[Items from a data source]

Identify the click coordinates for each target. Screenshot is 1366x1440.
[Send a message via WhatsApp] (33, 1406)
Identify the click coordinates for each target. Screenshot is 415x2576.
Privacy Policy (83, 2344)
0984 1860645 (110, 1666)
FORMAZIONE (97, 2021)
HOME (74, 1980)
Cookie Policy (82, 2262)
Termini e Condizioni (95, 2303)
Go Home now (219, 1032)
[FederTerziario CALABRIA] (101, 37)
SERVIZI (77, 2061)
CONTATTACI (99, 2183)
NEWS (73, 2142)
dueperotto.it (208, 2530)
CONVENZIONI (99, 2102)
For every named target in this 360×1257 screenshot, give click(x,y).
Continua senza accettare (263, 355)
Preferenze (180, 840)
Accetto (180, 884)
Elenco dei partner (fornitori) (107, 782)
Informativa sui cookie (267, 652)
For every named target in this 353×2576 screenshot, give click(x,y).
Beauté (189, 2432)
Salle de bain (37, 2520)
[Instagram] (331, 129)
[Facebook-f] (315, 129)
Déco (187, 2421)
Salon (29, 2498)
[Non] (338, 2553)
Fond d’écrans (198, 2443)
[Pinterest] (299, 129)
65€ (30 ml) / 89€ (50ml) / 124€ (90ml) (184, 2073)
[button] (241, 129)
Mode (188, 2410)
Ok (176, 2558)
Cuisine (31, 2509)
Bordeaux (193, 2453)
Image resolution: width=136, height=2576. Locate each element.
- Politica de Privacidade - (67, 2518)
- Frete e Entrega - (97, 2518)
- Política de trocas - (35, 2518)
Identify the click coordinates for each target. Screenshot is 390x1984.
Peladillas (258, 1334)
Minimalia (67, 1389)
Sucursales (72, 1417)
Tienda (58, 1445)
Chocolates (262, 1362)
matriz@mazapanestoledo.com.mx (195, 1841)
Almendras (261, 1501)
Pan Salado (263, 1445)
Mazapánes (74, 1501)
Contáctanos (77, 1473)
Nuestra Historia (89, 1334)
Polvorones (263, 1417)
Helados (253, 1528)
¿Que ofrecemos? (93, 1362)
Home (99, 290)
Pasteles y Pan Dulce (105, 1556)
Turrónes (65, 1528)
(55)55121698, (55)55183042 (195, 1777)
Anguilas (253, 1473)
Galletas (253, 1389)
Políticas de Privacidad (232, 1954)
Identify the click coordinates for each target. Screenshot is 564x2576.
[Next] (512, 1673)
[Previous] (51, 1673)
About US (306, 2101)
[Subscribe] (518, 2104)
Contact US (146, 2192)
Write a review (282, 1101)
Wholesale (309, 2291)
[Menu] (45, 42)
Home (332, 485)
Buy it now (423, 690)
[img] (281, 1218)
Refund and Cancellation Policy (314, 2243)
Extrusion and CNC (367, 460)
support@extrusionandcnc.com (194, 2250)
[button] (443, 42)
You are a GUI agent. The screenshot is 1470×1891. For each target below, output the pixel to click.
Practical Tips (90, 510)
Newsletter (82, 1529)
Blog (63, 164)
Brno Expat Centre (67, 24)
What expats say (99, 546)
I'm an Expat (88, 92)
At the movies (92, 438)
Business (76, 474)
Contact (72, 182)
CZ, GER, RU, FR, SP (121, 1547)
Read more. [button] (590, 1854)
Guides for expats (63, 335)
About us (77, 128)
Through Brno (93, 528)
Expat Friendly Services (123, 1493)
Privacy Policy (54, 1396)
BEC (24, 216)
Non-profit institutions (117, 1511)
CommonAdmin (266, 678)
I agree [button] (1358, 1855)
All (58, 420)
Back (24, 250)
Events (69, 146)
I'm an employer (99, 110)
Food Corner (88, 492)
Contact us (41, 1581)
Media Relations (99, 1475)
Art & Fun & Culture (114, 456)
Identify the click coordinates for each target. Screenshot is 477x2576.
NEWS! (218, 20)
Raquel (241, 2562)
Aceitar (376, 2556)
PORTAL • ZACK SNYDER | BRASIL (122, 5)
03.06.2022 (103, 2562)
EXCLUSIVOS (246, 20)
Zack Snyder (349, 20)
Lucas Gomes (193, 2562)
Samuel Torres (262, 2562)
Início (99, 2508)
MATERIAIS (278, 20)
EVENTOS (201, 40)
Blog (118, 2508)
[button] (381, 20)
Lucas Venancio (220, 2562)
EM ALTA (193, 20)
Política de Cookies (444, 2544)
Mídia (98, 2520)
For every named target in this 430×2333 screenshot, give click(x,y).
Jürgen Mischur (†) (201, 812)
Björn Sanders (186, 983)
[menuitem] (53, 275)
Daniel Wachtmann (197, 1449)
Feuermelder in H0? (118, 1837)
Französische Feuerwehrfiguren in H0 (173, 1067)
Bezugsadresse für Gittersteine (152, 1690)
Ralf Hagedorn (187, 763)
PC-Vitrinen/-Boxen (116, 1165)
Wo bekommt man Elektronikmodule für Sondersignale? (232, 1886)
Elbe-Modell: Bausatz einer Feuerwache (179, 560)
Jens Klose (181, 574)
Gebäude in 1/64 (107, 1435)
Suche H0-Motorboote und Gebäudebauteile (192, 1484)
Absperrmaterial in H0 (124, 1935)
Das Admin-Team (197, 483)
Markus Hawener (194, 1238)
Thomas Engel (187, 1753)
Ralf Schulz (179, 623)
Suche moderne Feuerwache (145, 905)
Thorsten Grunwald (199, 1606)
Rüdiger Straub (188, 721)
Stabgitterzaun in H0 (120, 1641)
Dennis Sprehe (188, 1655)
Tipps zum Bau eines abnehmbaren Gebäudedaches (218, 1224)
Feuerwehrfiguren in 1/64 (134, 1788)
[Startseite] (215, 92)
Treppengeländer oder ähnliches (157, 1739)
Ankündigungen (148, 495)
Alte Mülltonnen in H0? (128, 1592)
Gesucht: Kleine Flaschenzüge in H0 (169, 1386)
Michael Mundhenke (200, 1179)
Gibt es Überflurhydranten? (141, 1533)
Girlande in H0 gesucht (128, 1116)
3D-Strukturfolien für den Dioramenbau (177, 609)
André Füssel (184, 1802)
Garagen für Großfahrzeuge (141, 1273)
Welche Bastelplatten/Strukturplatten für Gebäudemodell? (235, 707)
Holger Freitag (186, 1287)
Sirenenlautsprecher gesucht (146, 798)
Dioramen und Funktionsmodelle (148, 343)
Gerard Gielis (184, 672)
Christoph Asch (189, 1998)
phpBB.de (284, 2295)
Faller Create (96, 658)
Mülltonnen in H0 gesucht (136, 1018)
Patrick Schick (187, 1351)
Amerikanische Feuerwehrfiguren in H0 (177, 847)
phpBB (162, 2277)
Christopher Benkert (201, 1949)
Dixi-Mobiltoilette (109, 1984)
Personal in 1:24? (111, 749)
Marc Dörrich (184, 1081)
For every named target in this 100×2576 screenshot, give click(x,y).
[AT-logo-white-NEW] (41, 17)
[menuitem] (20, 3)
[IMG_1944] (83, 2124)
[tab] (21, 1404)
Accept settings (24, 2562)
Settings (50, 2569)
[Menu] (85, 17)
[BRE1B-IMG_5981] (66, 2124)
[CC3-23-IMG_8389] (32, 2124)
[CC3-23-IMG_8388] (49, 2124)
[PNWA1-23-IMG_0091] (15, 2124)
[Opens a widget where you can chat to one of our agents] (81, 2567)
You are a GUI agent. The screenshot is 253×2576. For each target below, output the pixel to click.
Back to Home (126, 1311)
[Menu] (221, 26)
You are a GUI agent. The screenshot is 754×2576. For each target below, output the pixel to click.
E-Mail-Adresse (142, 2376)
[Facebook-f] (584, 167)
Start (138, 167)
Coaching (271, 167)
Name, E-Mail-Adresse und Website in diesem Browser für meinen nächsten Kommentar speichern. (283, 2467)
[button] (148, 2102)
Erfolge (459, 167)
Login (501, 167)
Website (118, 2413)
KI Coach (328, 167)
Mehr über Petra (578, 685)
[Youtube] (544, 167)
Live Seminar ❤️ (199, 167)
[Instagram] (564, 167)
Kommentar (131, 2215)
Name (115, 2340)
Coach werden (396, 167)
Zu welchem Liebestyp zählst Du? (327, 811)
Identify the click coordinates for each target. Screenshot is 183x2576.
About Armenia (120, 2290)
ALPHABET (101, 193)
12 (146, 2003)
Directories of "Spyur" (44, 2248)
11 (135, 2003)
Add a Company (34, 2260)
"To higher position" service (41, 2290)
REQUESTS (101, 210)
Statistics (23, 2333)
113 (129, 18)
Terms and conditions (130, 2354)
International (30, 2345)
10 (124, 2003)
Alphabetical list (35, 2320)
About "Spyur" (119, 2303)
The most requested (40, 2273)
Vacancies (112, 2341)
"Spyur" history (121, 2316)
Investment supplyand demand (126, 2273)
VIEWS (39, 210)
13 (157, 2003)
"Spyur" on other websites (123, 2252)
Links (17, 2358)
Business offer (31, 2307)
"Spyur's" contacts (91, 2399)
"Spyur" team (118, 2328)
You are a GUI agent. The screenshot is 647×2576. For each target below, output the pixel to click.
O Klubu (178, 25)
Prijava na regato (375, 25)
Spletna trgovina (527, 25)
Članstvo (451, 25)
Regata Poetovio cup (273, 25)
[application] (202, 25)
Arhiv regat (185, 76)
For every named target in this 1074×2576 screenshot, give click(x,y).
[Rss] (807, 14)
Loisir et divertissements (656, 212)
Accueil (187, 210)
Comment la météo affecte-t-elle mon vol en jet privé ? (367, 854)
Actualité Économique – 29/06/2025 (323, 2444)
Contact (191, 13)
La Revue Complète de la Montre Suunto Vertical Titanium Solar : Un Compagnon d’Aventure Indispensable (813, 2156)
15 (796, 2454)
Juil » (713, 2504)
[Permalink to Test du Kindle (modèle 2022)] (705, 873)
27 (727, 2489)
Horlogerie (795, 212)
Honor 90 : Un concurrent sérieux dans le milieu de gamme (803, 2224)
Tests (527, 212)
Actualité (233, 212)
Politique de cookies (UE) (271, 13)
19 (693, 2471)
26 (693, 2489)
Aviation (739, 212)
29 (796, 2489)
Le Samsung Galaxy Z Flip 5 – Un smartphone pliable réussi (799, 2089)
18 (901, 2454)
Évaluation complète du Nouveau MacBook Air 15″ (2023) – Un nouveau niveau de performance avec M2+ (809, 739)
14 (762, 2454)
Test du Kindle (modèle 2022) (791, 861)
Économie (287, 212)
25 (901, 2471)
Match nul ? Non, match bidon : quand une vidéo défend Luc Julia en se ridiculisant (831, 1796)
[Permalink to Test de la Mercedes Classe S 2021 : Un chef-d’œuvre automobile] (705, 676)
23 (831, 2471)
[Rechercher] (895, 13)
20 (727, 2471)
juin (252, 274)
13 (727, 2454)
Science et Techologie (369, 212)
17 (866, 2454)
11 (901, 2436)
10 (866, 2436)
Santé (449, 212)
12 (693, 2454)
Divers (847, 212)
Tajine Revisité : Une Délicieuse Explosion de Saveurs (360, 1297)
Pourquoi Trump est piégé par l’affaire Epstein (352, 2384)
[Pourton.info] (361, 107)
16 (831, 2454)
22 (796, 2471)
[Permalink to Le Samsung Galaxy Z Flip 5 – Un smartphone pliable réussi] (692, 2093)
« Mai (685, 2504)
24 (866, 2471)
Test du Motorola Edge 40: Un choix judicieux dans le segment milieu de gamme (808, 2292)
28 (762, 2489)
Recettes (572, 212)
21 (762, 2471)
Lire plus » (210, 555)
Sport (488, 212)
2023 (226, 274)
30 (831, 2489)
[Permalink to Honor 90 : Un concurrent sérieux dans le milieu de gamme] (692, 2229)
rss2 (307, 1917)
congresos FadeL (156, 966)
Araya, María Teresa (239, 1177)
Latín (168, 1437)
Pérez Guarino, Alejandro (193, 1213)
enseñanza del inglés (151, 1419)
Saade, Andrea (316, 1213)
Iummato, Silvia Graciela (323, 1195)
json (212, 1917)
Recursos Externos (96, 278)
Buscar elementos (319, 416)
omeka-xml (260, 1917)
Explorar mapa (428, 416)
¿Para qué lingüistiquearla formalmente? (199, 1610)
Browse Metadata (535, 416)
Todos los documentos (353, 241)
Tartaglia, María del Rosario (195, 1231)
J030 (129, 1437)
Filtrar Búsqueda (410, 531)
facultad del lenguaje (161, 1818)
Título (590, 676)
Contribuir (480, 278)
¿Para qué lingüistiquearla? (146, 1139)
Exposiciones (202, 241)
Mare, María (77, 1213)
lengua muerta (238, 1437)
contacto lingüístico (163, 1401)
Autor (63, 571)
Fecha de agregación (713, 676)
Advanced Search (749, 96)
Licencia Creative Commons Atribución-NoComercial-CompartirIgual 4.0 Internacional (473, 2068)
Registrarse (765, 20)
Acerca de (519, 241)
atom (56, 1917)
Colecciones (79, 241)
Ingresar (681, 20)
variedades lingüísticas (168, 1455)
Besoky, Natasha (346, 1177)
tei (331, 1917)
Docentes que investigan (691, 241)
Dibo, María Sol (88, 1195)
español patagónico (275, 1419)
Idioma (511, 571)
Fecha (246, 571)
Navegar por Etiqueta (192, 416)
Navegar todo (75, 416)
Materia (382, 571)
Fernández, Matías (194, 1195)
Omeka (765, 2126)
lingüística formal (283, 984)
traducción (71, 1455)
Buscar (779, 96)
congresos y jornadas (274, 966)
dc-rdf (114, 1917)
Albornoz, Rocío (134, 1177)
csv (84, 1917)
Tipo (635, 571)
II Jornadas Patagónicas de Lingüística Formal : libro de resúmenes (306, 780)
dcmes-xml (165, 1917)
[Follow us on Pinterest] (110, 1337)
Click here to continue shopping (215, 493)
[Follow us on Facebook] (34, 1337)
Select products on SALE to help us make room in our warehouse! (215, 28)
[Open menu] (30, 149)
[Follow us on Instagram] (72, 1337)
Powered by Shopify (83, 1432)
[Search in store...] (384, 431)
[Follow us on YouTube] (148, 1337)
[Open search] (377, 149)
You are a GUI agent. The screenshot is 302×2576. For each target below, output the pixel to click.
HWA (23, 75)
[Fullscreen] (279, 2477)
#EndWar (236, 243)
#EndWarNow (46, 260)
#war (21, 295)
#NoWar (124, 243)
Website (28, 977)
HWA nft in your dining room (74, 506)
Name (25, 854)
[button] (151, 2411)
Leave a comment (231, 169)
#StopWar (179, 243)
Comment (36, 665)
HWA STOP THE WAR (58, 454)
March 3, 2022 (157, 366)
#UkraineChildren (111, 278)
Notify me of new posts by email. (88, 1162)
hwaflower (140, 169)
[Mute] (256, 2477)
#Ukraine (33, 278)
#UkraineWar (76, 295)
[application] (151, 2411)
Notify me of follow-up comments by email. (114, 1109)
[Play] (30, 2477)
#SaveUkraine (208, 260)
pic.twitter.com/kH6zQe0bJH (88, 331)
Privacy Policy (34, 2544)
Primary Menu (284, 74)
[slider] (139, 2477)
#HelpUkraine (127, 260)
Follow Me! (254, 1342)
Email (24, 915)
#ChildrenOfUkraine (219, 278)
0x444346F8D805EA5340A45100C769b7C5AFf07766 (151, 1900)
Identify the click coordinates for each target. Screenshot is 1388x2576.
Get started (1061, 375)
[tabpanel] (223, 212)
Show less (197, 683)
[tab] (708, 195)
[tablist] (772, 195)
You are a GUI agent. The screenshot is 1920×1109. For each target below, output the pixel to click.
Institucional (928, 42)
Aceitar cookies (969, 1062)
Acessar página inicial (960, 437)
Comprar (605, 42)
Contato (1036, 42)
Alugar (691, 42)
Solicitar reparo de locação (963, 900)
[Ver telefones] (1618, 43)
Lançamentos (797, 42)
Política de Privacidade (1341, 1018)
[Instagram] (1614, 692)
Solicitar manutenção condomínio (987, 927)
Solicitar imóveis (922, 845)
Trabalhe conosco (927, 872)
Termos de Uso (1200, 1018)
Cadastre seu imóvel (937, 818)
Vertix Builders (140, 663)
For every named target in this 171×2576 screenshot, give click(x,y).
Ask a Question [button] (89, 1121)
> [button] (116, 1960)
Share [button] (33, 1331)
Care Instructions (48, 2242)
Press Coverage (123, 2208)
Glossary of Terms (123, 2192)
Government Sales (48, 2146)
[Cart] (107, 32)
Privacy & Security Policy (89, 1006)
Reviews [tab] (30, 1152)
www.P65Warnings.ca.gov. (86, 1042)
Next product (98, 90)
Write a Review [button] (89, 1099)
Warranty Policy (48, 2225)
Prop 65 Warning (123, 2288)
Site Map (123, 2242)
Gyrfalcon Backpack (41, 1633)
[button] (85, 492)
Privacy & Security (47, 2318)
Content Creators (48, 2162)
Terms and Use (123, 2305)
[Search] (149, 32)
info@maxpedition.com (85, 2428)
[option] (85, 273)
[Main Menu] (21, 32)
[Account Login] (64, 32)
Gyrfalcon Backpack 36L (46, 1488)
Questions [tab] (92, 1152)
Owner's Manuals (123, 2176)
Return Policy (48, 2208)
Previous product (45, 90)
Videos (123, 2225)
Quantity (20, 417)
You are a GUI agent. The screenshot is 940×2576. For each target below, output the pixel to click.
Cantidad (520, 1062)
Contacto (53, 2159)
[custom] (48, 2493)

» PROBLEM: In the records above, find the line with "Iummato, Silvia Graciela (323, 1195)"; write out exactly that line and each one after it, stopping after the line with "J030 (129, 1437)".

» TASK ANSWER:
Iummato, Silvia Graciela (323, 1195)
json (212, 1917)
Recursos Externos (96, 278)
Buscar elementos (319, 416)
omeka-xml (260, 1917)
Explorar mapa (428, 416)
¿Para qué lingüistiquearla formalmente? (199, 1610)
Browse Metadata (535, 416)
Todos los documentos (353, 241)
Tartaglia, María del Rosario (195, 1231)
J030 (129, 1437)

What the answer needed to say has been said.